The Cinnaminson Township Public Schools is a comprehensive community public school district that serves students in pre-kindergarten through twelfth grade from Cinnaminson Township, in Burlington County, New Jersey, United States.

As of the 2020–21 school year, the district, comprised of four schools, had an enrollment of 2,698 students and 217.4 classroom teachers (on an FTE basis), for a student–teacher ratio of 12.4:1.

The district is classified by the New Jersey Department of Education as being in District Factor Group "FG", the fourth-highest of eight groupings. District Factor Groups organize districts statewide to allow comparison by common socioeconomic characteristics of the local districts. From lowest socioeconomic status to highest, the categories are A, B, CD, DE, FG, GH, I and J.
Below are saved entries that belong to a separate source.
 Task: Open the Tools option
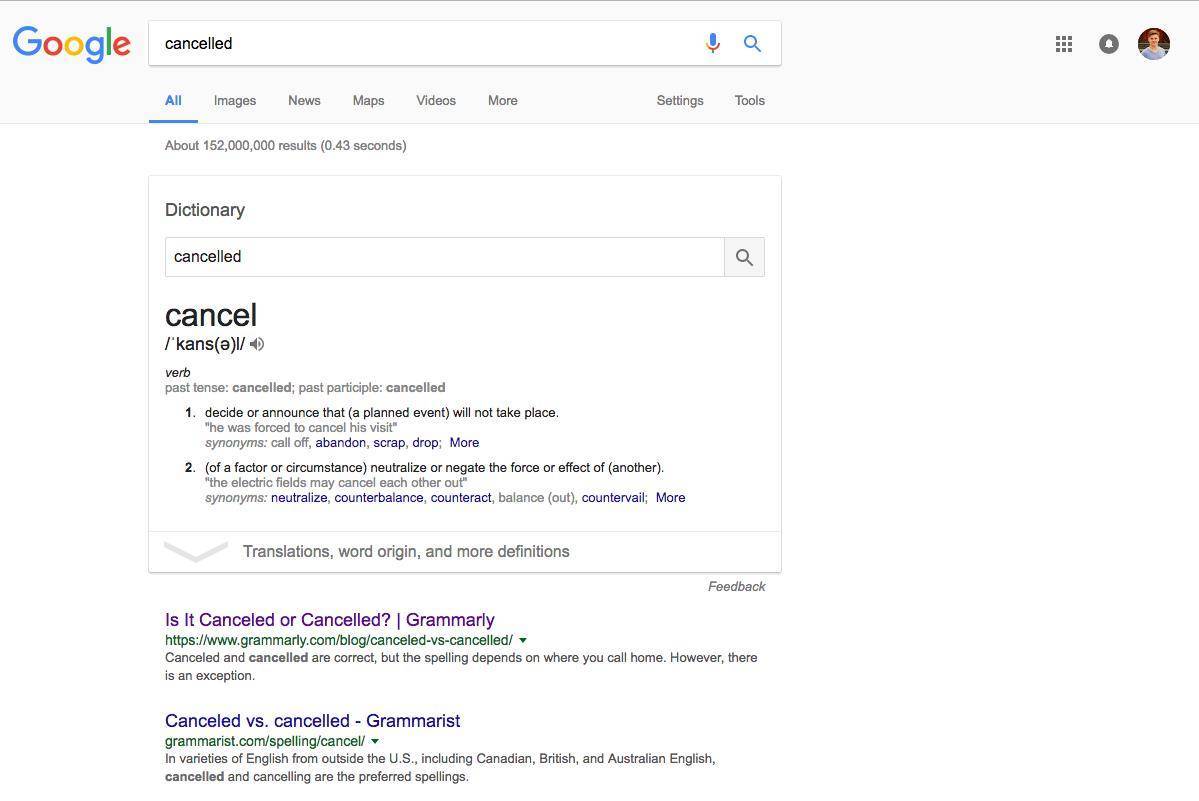click(x=749, y=101)
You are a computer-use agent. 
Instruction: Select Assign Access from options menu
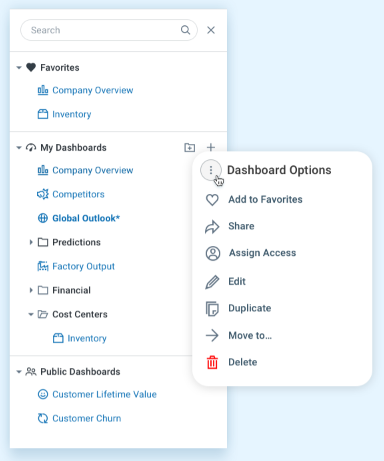262,253

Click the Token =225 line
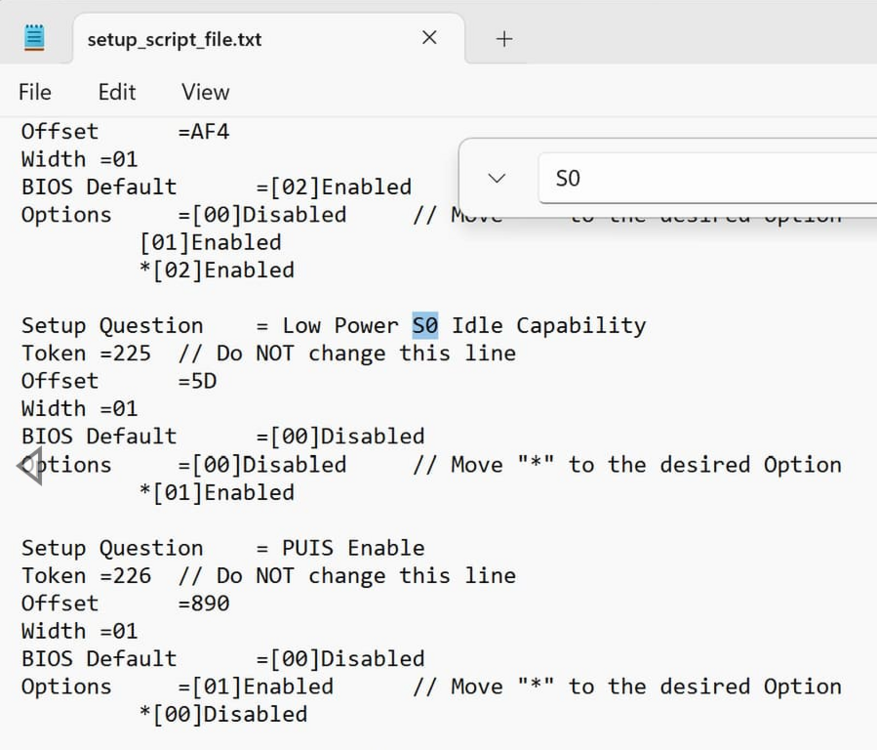(268, 353)
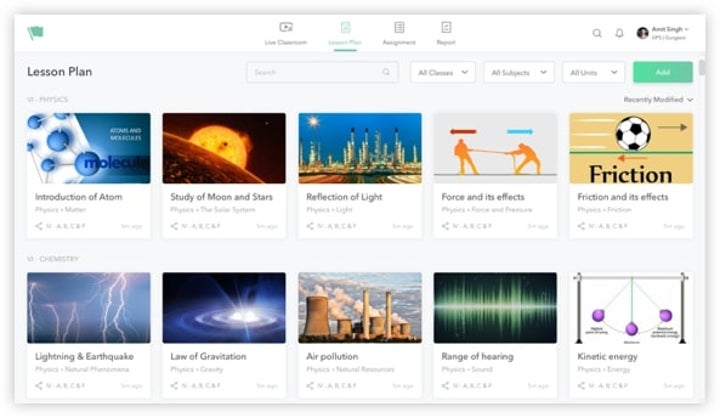Click share icon on Reflection of Light card
Image resolution: width=720 pixels, height=418 pixels.
click(310, 226)
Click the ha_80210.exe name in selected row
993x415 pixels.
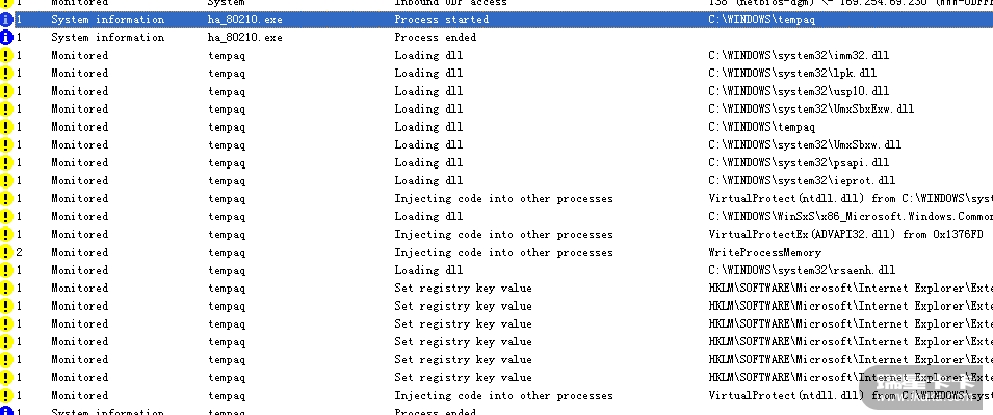point(244,19)
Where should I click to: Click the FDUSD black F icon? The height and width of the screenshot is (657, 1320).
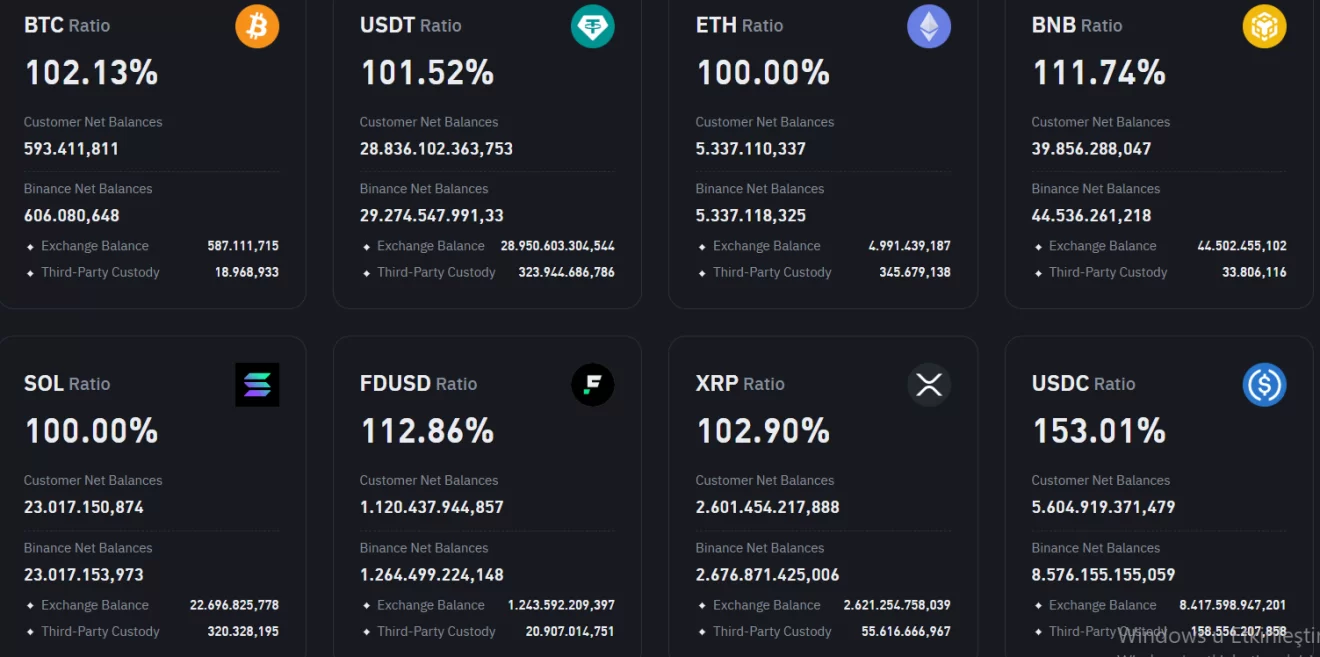tap(592, 385)
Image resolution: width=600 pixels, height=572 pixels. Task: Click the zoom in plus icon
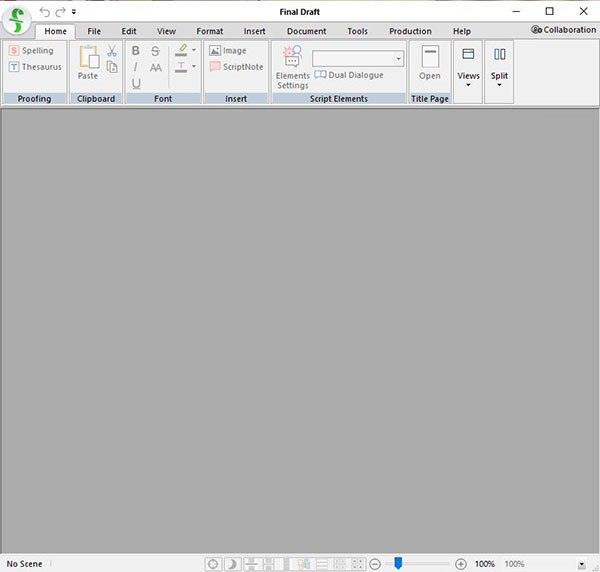tap(461, 564)
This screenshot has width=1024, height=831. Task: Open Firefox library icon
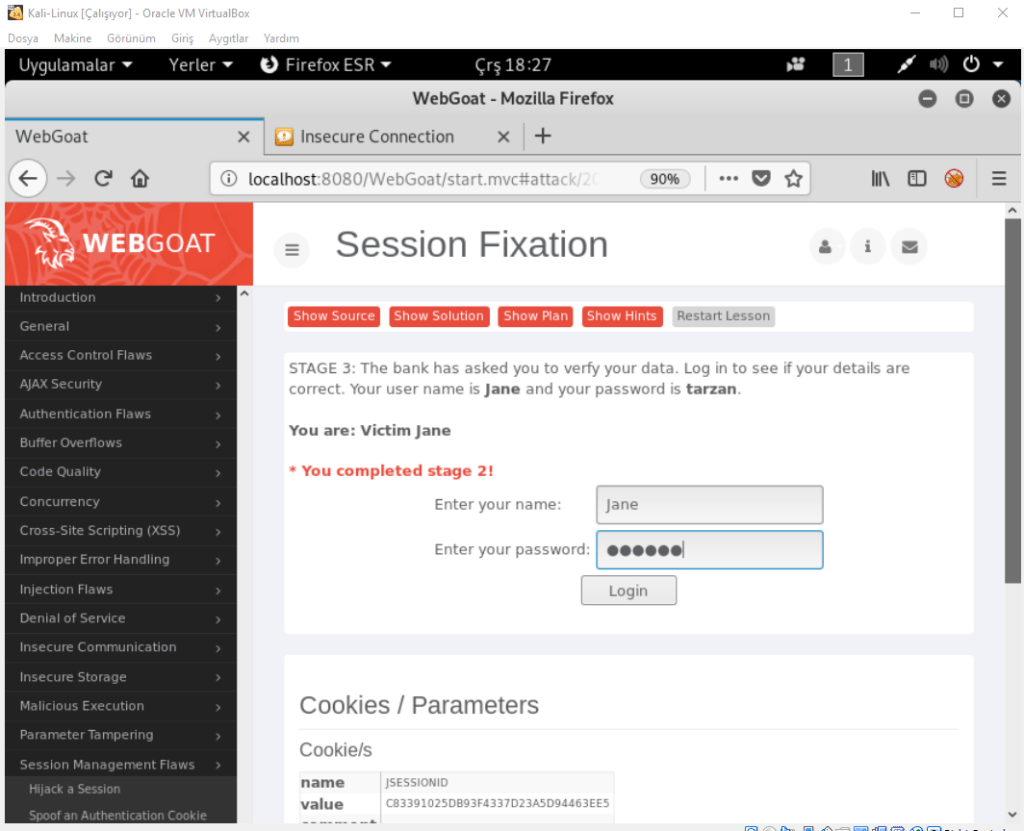click(880, 179)
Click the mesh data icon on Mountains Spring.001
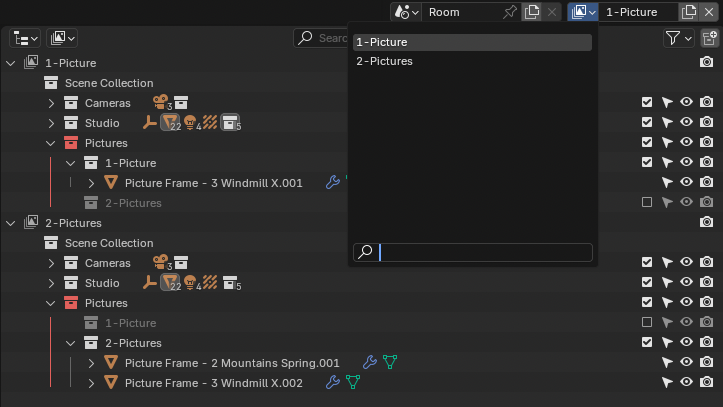This screenshot has height=407, width=723. tap(390, 363)
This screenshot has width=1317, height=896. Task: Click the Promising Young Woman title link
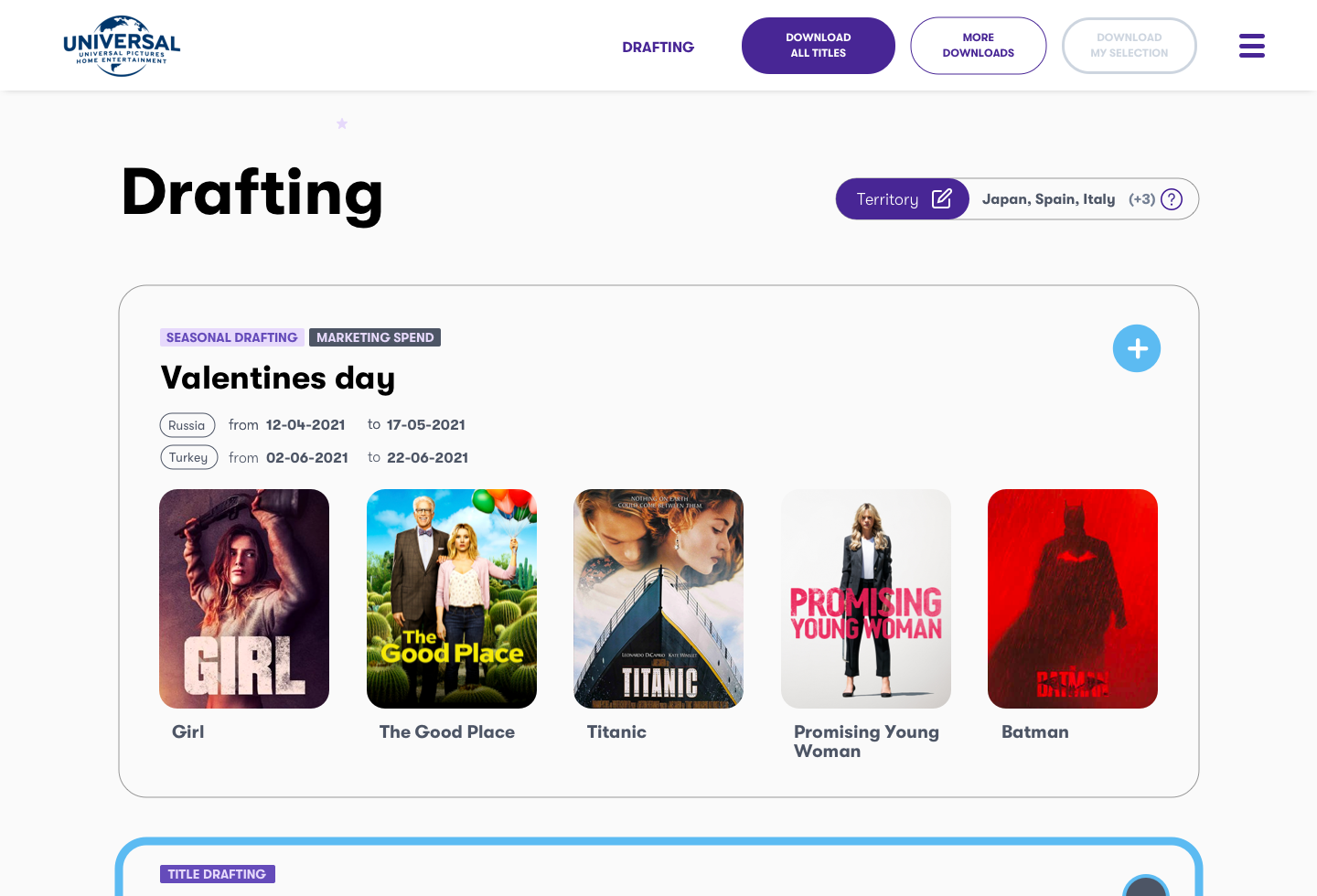pyautogui.click(x=865, y=741)
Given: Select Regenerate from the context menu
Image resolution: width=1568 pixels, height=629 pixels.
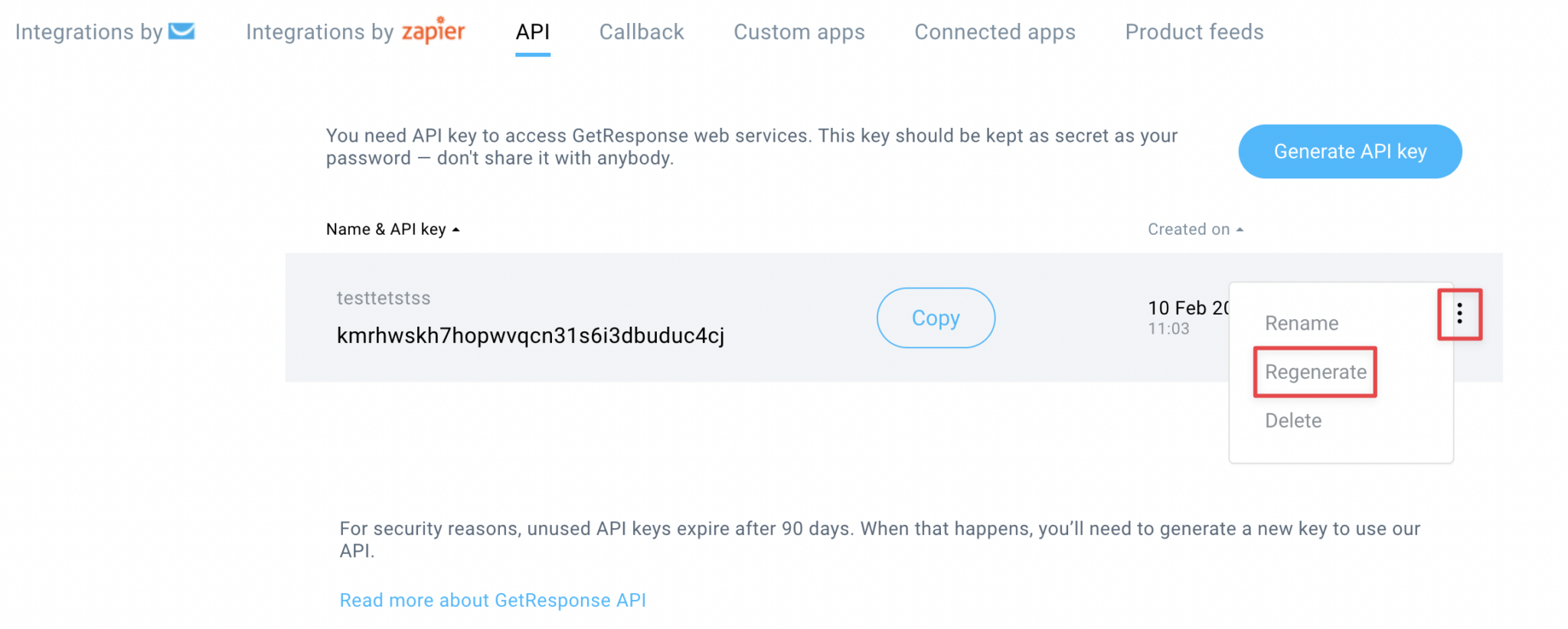Looking at the screenshot, I should point(1315,372).
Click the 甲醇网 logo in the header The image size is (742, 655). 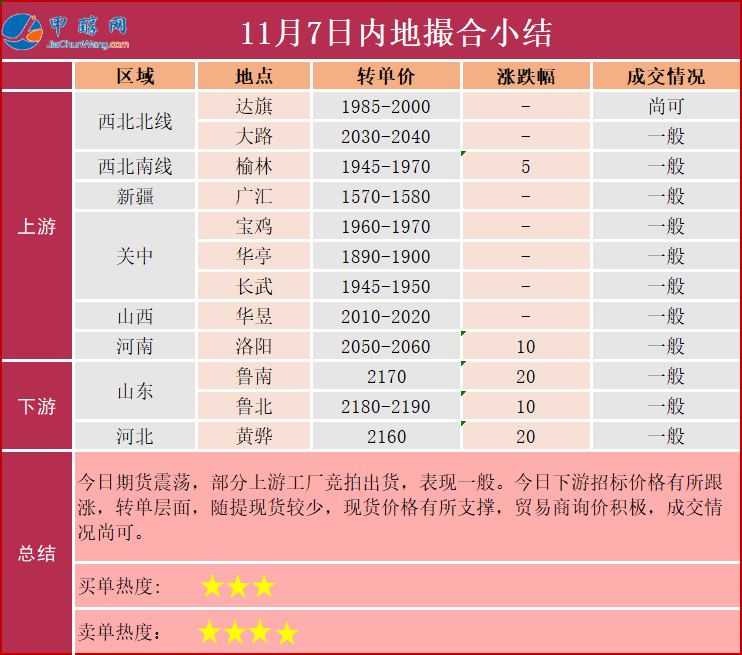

The Project Challenge program is a program for gifted students from grades 2 through 8 who attend New Albany Elementary School, Eleanor Rush Intermediate School and Cinnaminson Middle School, where students can learn more while having fun. Project Challenge was conceived by Elaine Mendelow, a teacher in the district, who taught it for over 20 years, now being retired from the program.

Schools 
Schools in the district (with 2020–21) enrollment data from the National Center for Education Statistics) are:
Elementary schools
New Albany Elementary School with 606 students in grades PreK - 2
Valerie Jones, Principal
Eleanor Rush Intermediate School with 605 students in grades 3 - 5
Kerry DiSimone, Principal
Middle school
Cinnaminson Middle School with 646 students in grades 6 - 8
Kristin Melcher, Principal
High school
Cinnaminson High School with 829 students in grades 9 through 12
Ryan Gorman, Principal

 Defunct schools
 In 1948, during de jure educational segregation in the United States, the district had a school for black children. In 1948 there were two shifts of first grade classes as the black school had a relatively large student count. The white and black schools were in proximity with one another.

Administration
Core members of the district's administration are:
Stephen M. Cappello, Superintendent
Melissa Livengood, Business Administrator / Board Secretary

Board of education
The district's board of education, comprised of nine members, sets policy and oversees the fiscal and educational operation of the district through its administration. As a Type II school district, the board's trustees are elected directly by voters to serve three-year terms of office on a staggered basis, with three seats up for election each year held (since 2012) as part of the November general election. The board appoints a superintendent to oversee the district's day-to-day operations and a business administrator to supervise the business functions of the district.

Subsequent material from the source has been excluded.